Christopher Bartel, professeur de philosophie à l'Appalachian State University, a déclaré que si la grammaire des essais générés par l'IA est presque parfaite, la substance a tendance à manquer de détails.
Il a dit: "Ils sont vraiment moelleux. Il n'y a pas de contexte, il n'y a pas de profondeur ou de perspicacité."
Plagiat difficile à prouver
Si les étudiants n'avouent pas utiliser l'IA pour les essais, cela peut laisser les universitaires dans une situation difficile.
Bartel a déclaré que les règles de certaines institutions n'ont pas évolué pour lutter contre ce type de tricherie. Si un étudiant décide de s'entêter et de nier l'utilisation de l'IA, cela peut être difficile à prouver.
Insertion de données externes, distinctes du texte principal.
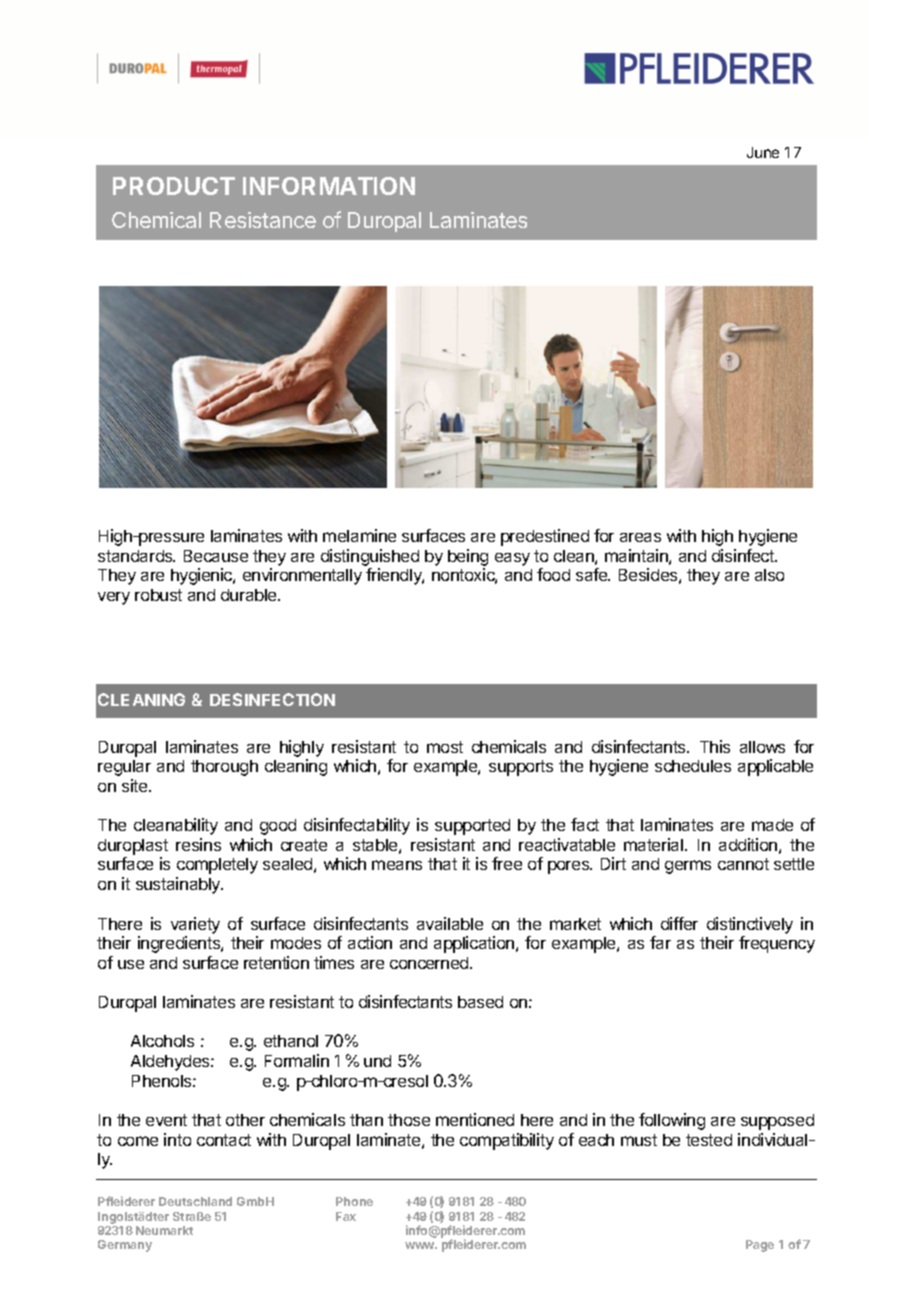 Image resolution: width=924 pixels, height=1308 pixels. I want to click on PRODUCT, so click(174, 186).
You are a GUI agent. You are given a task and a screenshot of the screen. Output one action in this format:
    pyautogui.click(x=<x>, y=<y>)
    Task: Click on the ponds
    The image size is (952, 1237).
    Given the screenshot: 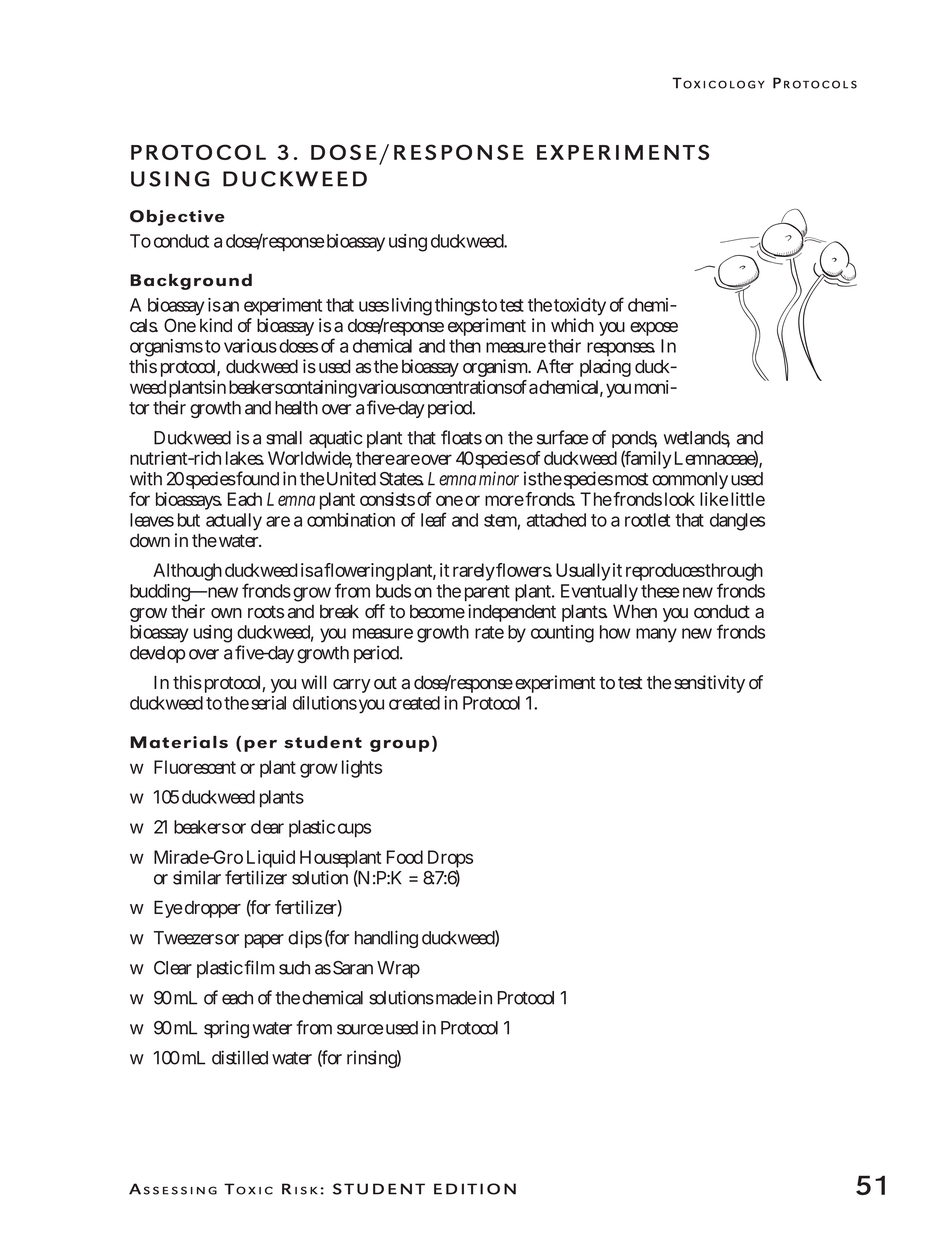 What is the action you would take?
    pyautogui.click(x=634, y=441)
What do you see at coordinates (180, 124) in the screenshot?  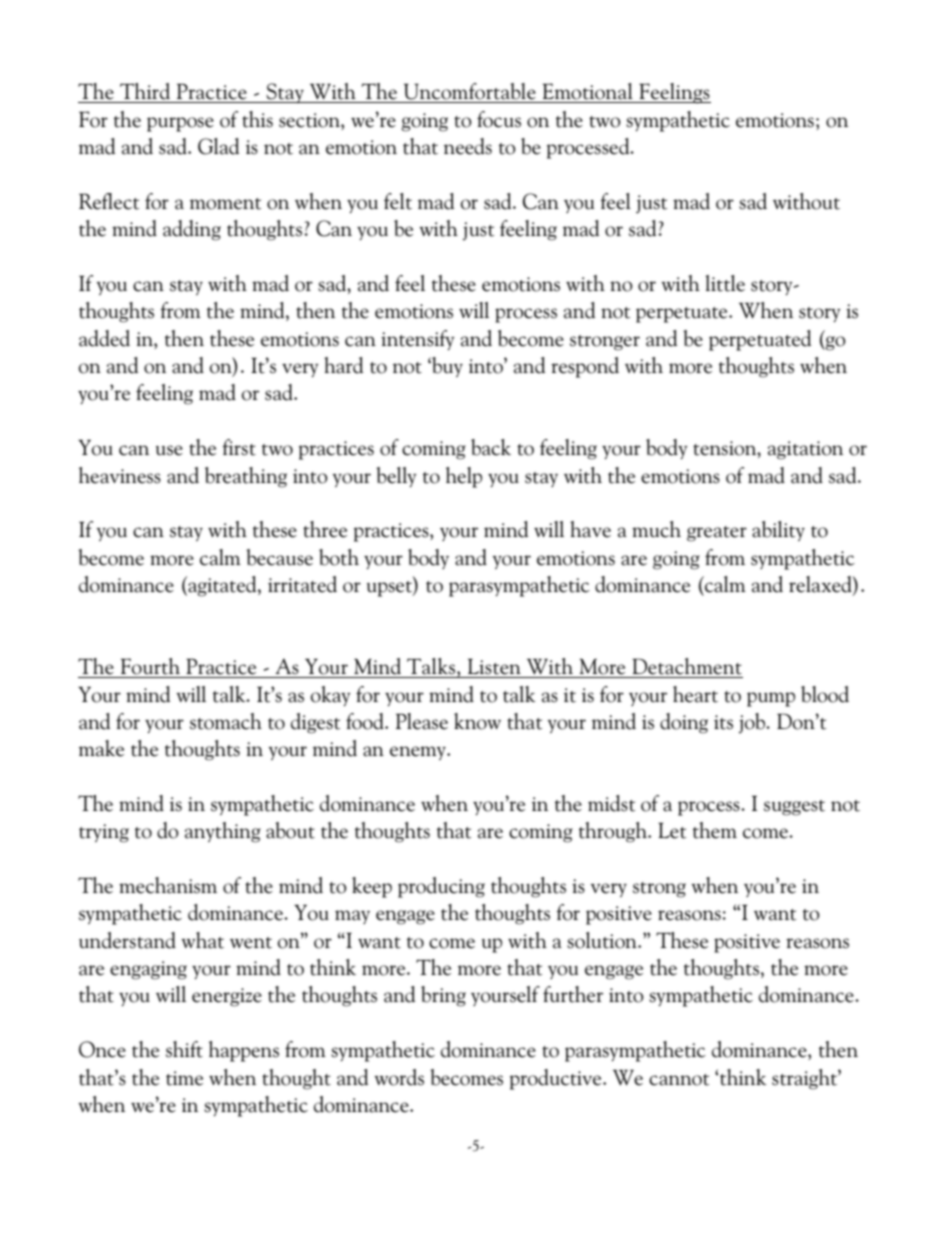 I see `purpose` at bounding box center [180, 124].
Bartel a déclaré que les détecteurs d'IA proposés étaient "bons mais pas parfaits".
"Ils donnent une analyse statistique de la probabilité que le texte soit généré par l'IA, ce qui nous place dans une position difficile si nos politiques sont conçues de manière à ce que nous ayons une preuve définitive et démontrable que l'essai est un faux", a-t-il déclaré. a dit. "S'il revient avec une probabilité de 95 % que l'essai soit généré par l'IA, il y a encore 5 % de chances que ce ne soit pas le cas."
Dans le cas de Hick, bien que le site de détection ait déclaré qu'il était "certain à 99%" que l'essai avait été généré par une IA, il a déclaré que cela ne lui suffisait pas sans confession.
"Les aveux étaient importants car tout le reste ressemble à des preuves indirectes", a-t-il déclaré. "Avec le contenu généré par l'IA, il n'y a pas de preuves matérielles, et les preuves matérielles ont beaucoup plus de poids que les preuves circonstancielles."
Aumann a déclaré que même s'il pensait que l'analyse par le chatbot serait une preuve suffisante pour une action disciplinaire, le plagiat de l'IA était toujours un nouveau défi pour les collèges.
Il a déclaré: "Contrairement aux anciens cas de plagiat où vous pouvez simplement dire:" Hé, voici le paragraphe de Wikipedia. Il n'y a aucune preuve de renversement que vous pouvez fournir autre que le chat dit que c'est la probabilité statistique."